Of course, Mulgara doesn't need an *embedded* HTTP server to do
SPARQL. For instance, it works just fine in Tomcat. In that case, you
can either run a Mulgara server (providing only RMI and no HTTP), or
you can start it as a servlet that doesn't have a frontend
(ServletMulgaraServer) by configuring it in the web.xml in the WAR
file.

It would be possible to implement an HTTP service without going
through servlets, but servlets really seem to be the correct approach
here.

> I guess this is all part of the documentation I have in mind, which I'll try
> to write up this weekend.  There are only so many basic architectural
> patterns one can use to implement e.g. a SPARQL service using Mulgara, with
> this or that resolver; I'd like to provide at least an overview, and maybe
> and example, of each.
>
>>
>> > Ship some demos in a demo dir; these would have more specific
>> > functionality
>> > than apps, e.g. a TODO list app with an embedded RDF triplestore, using
>> > only
>> > the Mulgara API.  Only included in the source distrib.  The purpose is
>> > to
>> > show developers how to do it, rather than provide real apps.
>>
>> That's what I started in the tools/ directory (it was a demo that grew
>> into some useful tools for my testing). However, that's just
>> client-side code. A useful demo would be creating an embedded database
>> (a common request).
>
> Can you be more specific as to what people are looking for?  E.g., somebody
> wants an app the runs a Mulgara DB, but only within the app process space,
> and accessed by a Java API?

That's a good description of what some projects want. For instance
Fedora does that, as does the Sesame-Mulgara bridge.

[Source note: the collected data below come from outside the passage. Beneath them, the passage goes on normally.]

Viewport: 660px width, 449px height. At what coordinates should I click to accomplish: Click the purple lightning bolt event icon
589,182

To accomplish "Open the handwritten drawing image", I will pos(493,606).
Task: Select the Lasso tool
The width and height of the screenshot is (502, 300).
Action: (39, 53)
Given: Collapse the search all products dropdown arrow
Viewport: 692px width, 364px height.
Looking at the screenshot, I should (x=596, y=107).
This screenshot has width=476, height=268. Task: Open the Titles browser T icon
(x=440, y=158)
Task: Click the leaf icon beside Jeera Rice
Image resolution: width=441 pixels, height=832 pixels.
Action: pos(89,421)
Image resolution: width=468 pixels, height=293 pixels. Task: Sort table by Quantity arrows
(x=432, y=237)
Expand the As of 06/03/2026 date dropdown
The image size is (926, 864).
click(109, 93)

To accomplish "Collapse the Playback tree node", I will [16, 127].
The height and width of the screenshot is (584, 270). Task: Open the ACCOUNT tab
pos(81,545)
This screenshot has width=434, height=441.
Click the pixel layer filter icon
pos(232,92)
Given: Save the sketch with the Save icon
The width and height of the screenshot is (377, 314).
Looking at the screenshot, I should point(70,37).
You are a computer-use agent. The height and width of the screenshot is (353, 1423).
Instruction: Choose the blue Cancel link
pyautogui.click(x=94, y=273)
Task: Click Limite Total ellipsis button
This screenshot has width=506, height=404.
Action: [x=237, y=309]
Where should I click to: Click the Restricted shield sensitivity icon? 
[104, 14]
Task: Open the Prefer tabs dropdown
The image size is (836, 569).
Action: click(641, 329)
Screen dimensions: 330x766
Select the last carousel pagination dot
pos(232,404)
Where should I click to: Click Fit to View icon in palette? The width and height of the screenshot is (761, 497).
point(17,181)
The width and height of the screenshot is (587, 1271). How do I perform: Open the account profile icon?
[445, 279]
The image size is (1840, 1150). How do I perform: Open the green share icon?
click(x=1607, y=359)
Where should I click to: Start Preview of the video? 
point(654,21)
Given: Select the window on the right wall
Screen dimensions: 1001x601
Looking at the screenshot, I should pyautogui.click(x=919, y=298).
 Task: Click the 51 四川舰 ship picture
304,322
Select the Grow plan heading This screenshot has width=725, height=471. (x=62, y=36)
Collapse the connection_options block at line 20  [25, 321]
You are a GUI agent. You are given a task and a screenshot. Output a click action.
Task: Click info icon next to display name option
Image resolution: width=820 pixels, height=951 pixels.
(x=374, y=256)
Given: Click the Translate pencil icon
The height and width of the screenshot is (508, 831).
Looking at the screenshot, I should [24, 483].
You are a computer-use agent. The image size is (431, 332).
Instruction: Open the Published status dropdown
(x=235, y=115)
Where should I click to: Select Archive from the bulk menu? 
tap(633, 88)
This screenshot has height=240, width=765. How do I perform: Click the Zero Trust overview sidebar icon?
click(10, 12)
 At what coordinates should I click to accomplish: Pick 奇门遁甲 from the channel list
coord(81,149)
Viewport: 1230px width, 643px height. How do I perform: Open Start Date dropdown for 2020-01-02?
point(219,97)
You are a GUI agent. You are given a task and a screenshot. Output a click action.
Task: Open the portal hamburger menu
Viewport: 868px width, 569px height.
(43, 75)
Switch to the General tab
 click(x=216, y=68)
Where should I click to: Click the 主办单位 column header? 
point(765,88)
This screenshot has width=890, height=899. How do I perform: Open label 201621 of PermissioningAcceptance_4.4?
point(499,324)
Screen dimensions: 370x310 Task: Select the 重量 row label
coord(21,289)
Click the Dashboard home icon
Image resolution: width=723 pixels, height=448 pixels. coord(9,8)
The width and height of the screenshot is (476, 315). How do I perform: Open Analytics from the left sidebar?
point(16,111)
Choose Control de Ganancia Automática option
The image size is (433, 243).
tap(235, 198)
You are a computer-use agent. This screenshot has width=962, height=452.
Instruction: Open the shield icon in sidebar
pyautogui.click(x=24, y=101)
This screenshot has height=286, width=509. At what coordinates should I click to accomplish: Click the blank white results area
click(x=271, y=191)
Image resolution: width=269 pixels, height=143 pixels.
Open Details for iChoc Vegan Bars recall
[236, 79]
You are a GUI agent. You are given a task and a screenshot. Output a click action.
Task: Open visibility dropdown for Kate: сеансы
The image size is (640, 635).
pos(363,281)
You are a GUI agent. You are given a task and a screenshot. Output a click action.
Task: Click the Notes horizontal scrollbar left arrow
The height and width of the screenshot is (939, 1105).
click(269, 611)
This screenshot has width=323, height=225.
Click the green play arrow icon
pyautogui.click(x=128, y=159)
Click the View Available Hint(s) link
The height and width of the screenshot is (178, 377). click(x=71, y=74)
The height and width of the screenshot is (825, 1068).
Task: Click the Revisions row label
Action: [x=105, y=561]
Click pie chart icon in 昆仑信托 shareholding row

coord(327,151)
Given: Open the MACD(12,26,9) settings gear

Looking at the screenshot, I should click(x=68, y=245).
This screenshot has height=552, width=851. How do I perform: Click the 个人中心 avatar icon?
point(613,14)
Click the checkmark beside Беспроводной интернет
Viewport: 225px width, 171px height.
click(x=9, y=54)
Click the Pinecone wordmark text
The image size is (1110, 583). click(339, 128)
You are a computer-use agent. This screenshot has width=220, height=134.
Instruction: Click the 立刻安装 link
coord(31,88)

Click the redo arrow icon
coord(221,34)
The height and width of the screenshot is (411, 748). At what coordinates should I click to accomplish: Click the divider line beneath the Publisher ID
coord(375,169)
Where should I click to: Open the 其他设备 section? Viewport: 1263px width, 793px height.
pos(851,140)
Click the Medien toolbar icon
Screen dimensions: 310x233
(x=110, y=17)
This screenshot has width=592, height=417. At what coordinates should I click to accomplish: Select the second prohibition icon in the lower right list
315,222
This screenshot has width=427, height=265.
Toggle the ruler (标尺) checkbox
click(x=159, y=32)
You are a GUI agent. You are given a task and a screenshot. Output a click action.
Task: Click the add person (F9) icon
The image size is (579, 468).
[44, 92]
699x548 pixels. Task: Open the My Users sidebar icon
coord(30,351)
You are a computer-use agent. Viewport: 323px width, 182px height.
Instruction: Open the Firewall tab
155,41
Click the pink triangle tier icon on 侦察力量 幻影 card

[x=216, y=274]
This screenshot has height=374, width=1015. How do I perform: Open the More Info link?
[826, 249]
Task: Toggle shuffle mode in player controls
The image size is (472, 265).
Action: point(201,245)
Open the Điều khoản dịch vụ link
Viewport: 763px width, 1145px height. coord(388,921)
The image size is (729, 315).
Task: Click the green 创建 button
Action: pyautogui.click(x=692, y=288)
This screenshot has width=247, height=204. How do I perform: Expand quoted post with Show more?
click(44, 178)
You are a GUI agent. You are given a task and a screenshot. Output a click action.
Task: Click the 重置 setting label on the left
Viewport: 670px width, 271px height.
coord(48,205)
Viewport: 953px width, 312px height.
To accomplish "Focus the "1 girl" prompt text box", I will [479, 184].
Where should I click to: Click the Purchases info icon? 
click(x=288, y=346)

Right now, instantiating a Database object requires a complex
configuration. That's fine when it's being set up in the standalone
system, but too complex for developers. A simpler constructor that
uses sane defaults would be a welcome addition. Until that time, at
the very least we could document what's needed (a lot of it comes from
XML configuration files).

>  What sorts of applications?  Or maybe a better
> question would be: would do you envision as the ideal embedded DB demo?
>  Might be a good project for me.

Well, just something that I can instantiate, load data into, and query
it (not necessarily with SPARQL - possibly just via an API). For
instance, Firefox uses RDF for some of its internal configuration.

In all honesty, if I need something embedded like that, I wouldn't be
using Mulgara. I'd be using MRG (which is why I created MRG).